In fact, pilgrimage describes what the Mitford books have been for me. I’ve never fully rooted in one place throughout my adulthood. Mitford has been an image of what I’ve hoped to find every time I’ve been the new girl. Your small town in the south had space for the quirks and peccadillos of each person in the town. Even outsiders were embraced and welcomed into the fold. Mitfordians seem to tolerate some diversity of Christian faith expression as well as embracing without judgement those who aren’t affiliated with a church. Quirky small businesses thrive in your “downtown”, including a bakery, a market that carries surprisingly high-quality ingredients with nary a mention of potato chips, jerky or bagged pork rinds, a high-end bistro, and a bookstore. Even though the books sometimes describe a place as sweet as Esther’s cake, with Father Tim’s and Cynthia’s pet names for one another and your town’s stock characters occasionally appearing to have been served up by Aunt Bee, Jan Karon also manages to show us that your town is peopled by those with mental illness, abuse, abandonment and addiction. She cuts the sweetness with almost enough bitter tartness to balance your cozy warmth with a shot of contemporary reality.

There is some racial and ethnic diversity in your midst, including Father Tim’s discovery of his African-American half-brother, though the Mitford I’ve come to know through the pages of Karon’s lyrical descriptions of you is mostly a white, Protestant place. There are rich and poor among you, yet all your key citizens share a deep commitment to every single one of your neighbors. The goodness of your community seems to leach bitterness from those who’ve been damaged in some way. Mitford has been a place of grace with a true sense of family enfolding all of those who live there.
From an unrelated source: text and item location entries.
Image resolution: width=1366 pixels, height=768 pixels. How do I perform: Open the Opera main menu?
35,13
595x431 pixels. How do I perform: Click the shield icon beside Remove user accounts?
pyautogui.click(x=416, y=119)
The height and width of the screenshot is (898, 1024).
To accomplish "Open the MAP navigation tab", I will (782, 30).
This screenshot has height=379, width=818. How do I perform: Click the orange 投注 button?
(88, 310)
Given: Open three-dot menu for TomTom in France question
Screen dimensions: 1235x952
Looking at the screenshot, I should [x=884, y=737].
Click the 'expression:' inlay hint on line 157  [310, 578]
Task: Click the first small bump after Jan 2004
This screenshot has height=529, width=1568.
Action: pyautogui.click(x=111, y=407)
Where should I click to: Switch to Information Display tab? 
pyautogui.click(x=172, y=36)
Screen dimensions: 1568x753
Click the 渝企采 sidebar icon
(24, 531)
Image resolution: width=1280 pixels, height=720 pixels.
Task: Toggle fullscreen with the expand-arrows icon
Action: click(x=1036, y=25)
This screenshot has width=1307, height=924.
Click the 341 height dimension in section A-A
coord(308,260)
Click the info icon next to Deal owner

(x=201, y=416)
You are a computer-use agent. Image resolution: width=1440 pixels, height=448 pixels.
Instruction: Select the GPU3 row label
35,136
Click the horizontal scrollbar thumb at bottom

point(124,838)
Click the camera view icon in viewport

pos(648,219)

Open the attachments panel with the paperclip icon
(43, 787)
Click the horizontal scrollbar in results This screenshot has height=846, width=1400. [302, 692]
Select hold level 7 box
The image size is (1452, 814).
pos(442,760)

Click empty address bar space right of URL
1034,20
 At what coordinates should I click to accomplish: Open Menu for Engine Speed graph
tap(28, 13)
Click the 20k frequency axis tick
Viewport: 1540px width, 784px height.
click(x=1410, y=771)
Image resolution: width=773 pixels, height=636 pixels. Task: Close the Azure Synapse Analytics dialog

somewhereAuthor William Faulkner, another son of the South, once said something to the effect that the best fiction was far more true than what a journalist could report. I understand Mitford is an imaginary place, yet there is something real about it. Last week, I read Somewhere Safe With Somebody Good, the newest Mitford book, I once again realized how precisely the books have named my longings for community. I’ve spent my whole life looking for a place where I don’t have be The Other. When you’re the new person in a community or a church as often as I’ve been, you’re automatically The Other. Every once in a while in my own life, I’ve had a glimpse of what it is like to be in a place of where I was a part of the We: at a couple of churches for a season, and in the community my kids lived the first half of their childhoods. None of those places was anything like you, Mitford, but I experienced enough We in those spaces and times to believe that a place like you exists here on earth.

I’ve long dealt with my status as an outsider and wanderer by settling myself with the truth that what I am really longing for is heaven, and can’t be mine in this life. But Father Tim took me to school last week on this topic. He had the choice in his uneasy retirement to go back to his former church and life as a pastor, but recognized his existential restlessness wouldn’t be cured by busyness. Instead, he was being the church by simply being an excellent neighbor to those around him. No one has ever been The Other to Father Tim in any community in which he’s lived or visited. It’s not his address that makes Mitford home, but the tangible sense that he’s found a home with Jesus no matter where he is.

My husband will be 60 this year, and we’ve been having occasional conversations about where we may land after he retires from his workplace a few years from now. It’s cold and expensive here in Chicago. I’ve nursed a secret desire to find a place like you, Mitford, even if you do get hit with the occasional snowstorm. But if I love both God and my neighbors well, I might discover that I’m living in Mitford after all – no matter what my zip code is.